Immediately after Putin launched Russia’s war against Ukraine in 2022, it seemed that the West had truly woken up from its geopolitical lethargy and embarked on a decisive strategy not only to help Ukraine defend itself, but also to stop Russia’s aggressive, authoritarian, kleptocratic Putin regime.

However, a year and a half after the outbreak of the war, and especially after the NATO Vilnius Summit, it is becoming increasingly clear that the West may have woken up, but it has still not got out of the comfortable bed of the “lazy and self-satisfied West”. The Western formula that NATO is not involved in the war, that it is only the Ukraine’s war and not the West’s war against the aggressor Russia, is increasingly becoming a clear symbol of the West’s desire to preserve the military and geo-political status quo in Ukrainian affairs. At least there is no sign of a Western willingness to seek decisive geopolitical change on the European continent or to invest seriously in a decisive military defeat for Putin.

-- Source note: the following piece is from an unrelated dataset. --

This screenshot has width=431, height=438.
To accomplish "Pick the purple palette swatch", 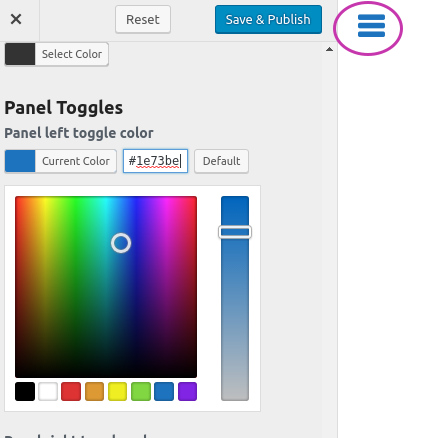I will click(187, 391).
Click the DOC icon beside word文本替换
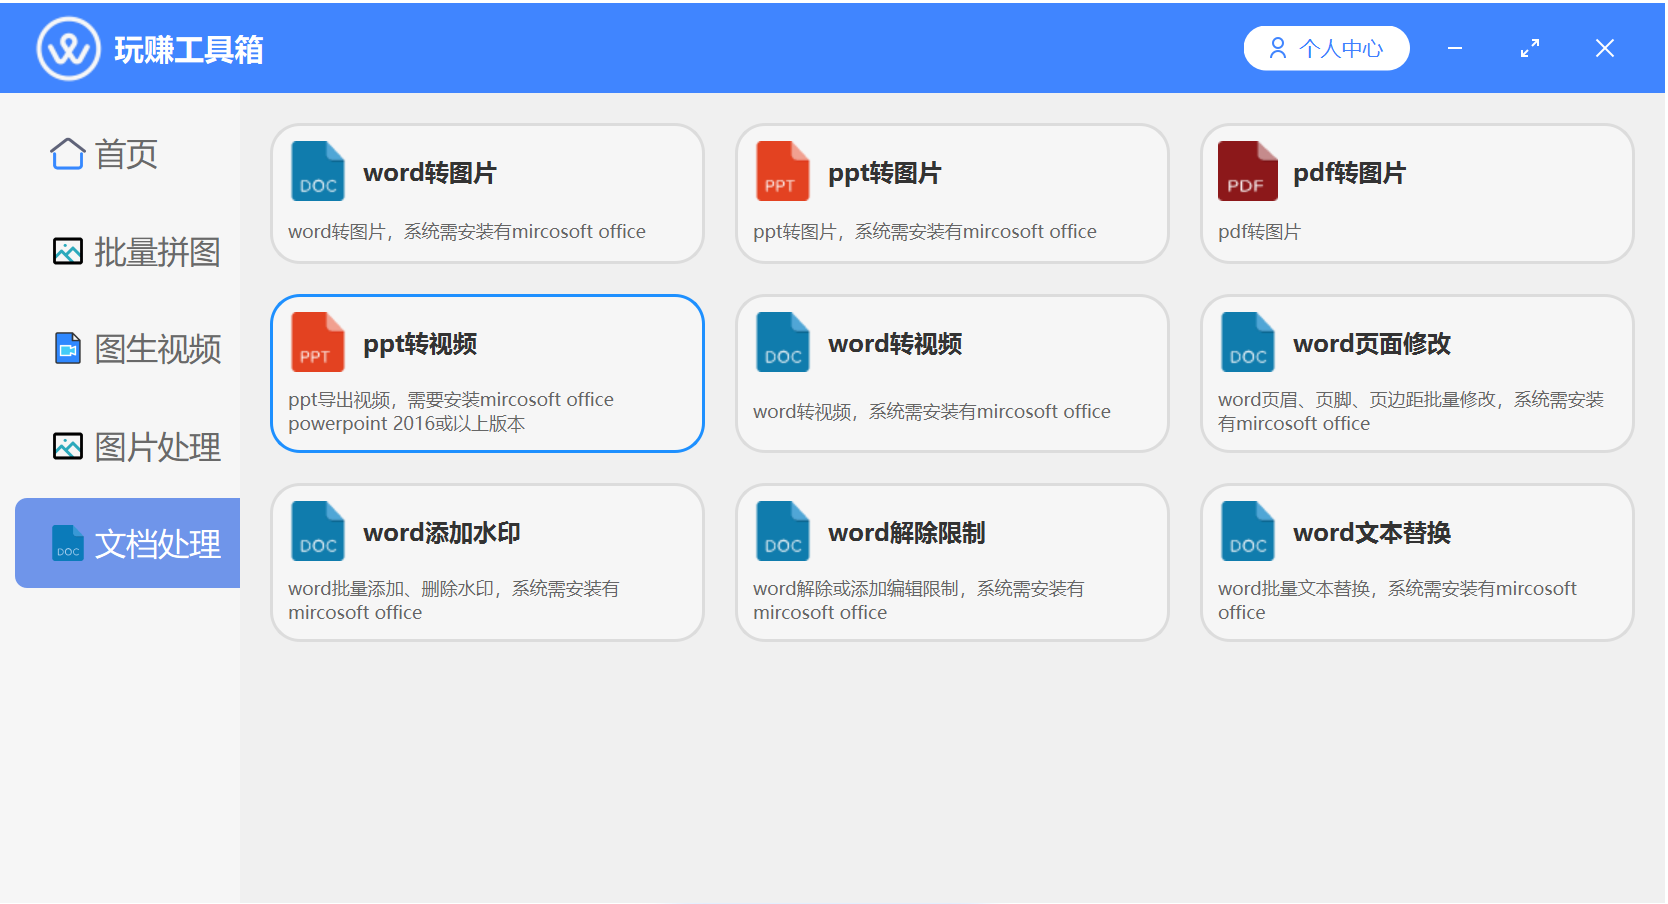Image resolution: width=1668 pixels, height=904 pixels. tap(1247, 531)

It increasingly seems that the West is satisfied with, if not a quick peace with Putin (which only benefits Putin), then at least with a long war that debilitates Russia (whatever is he cost of this to Ukraine), without investing in a quick Ukrainian victory. Meanwhile, the West does not dare to proclaim its ambition to uncompromisingly crush the Putin regime. What is more, the West is unwilling, even geopolitically, to open the door to Ukraine in the near future (NATO membership), because this could (according to the West) provoke a new wave of Putin’s aggression. Even the prospects for membership of the European Union remain vague, despite the granted candidate status and even the possible decision at the end of this year to open negotiations, as fears are becoming louder and louder that Ukraine’s EU membership  could allegedly pose a number of challenges to the further functioning of the European Union’s institutions or the Single Market itself.

It is time to take stock of this emerging new “Western reality” so that we can not only predict possible future scenarios, but also have a proper understanding of the strategic responsibility that we, Lithuania, already have as an integral part of the West.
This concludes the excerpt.